Task instructions: For this exercise, repeat the records below exactly and omit every picture.

════════════════

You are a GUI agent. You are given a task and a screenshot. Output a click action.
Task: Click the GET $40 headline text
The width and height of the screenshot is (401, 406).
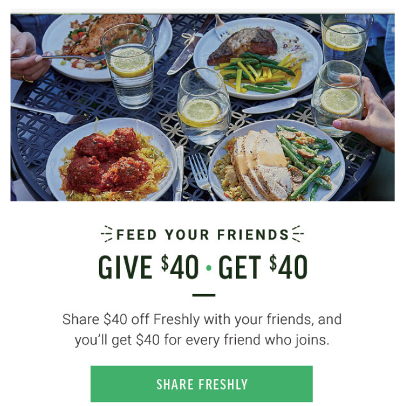click(263, 267)
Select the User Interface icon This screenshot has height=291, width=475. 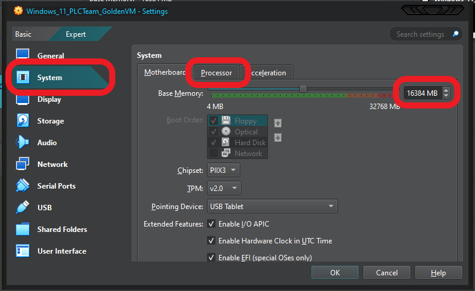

════════════════

Response to this task:
You are a GUI agent. You are given a task and a screenshot. Output a click action.
Task: Click the GET $40 headline text
The width and height of the screenshot is (401, 406).
click(263, 267)
Select the User Interface icon This screenshot has height=291, width=475. 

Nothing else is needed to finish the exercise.